■ Objective: Identify each line in the records below that contains the string "height", and copy those lines.

■ Records for the exercise:

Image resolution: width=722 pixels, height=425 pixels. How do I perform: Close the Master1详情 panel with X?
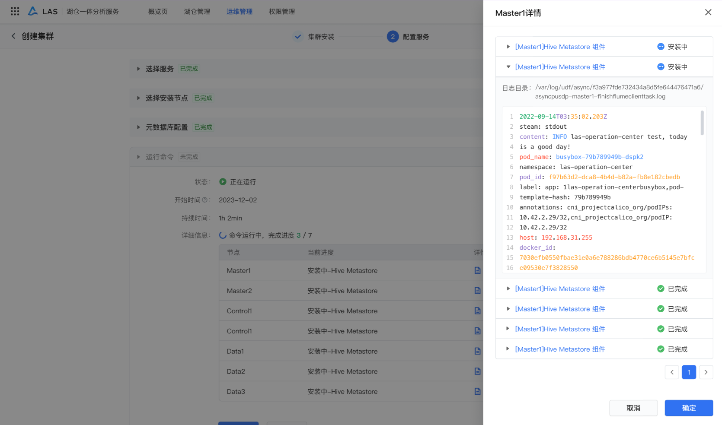coord(708,13)
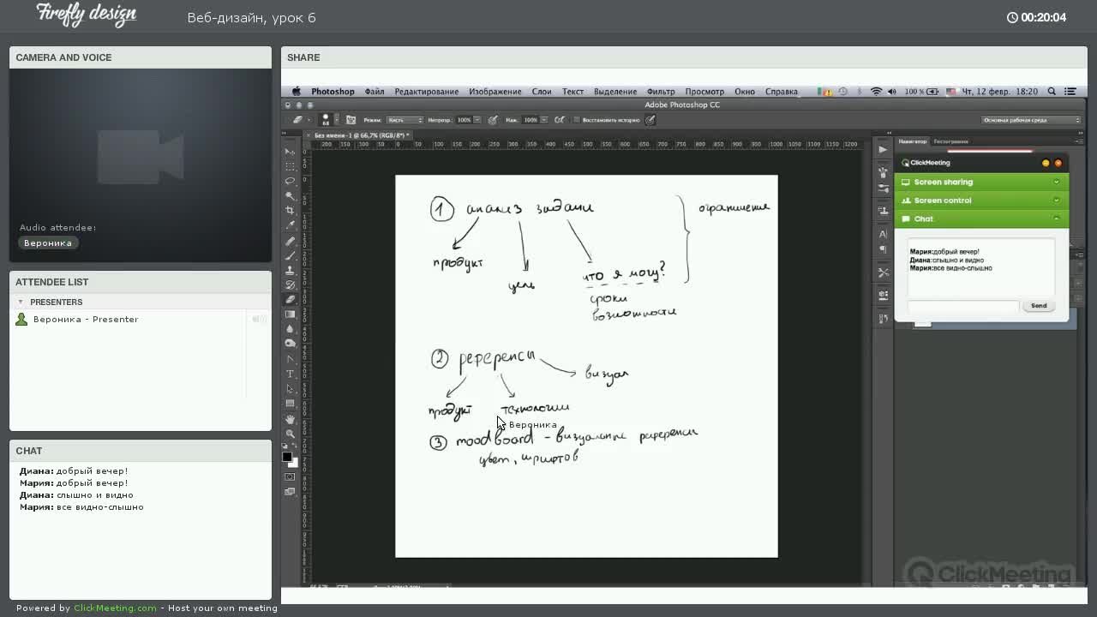
Task: Toggle the Восстановить историю checkbox
Action: [577, 120]
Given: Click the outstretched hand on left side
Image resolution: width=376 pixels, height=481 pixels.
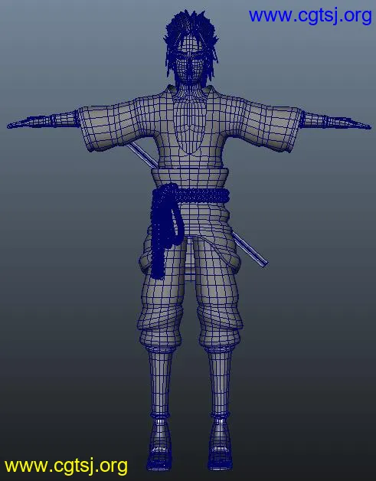Looking at the screenshot, I should (29, 123).
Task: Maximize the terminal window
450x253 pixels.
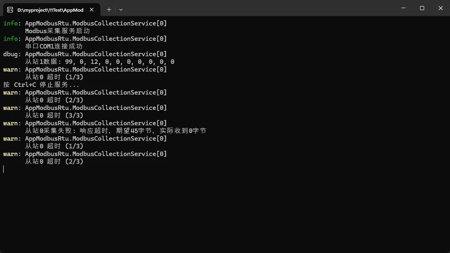Action: point(422,8)

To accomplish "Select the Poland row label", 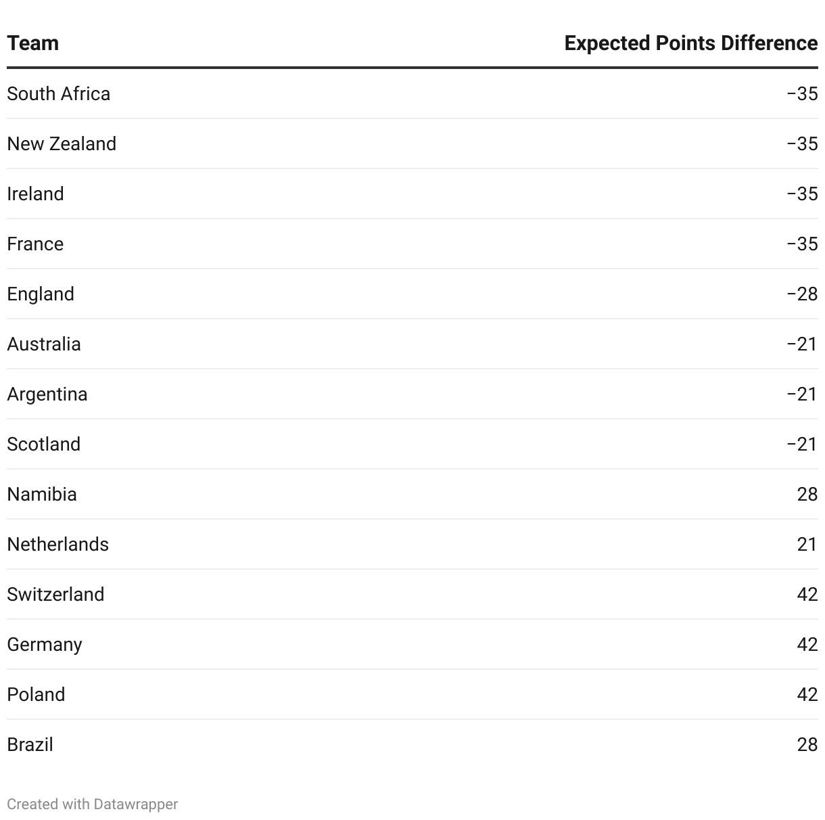I will (x=37, y=694).

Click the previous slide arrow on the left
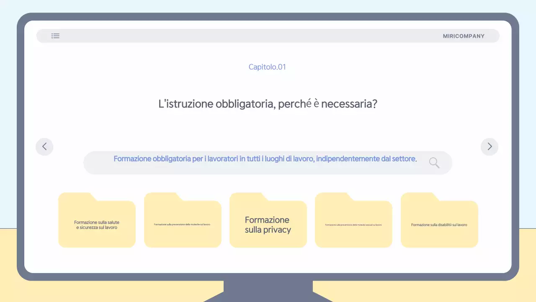tap(44, 146)
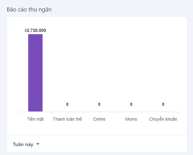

■ Final result:
Image resolution: width=722 pixels, height=425 pixels. How do I perform: Close the Master1详情 panel with X?
Image resolution: width=376 pixels, height=481 pixels.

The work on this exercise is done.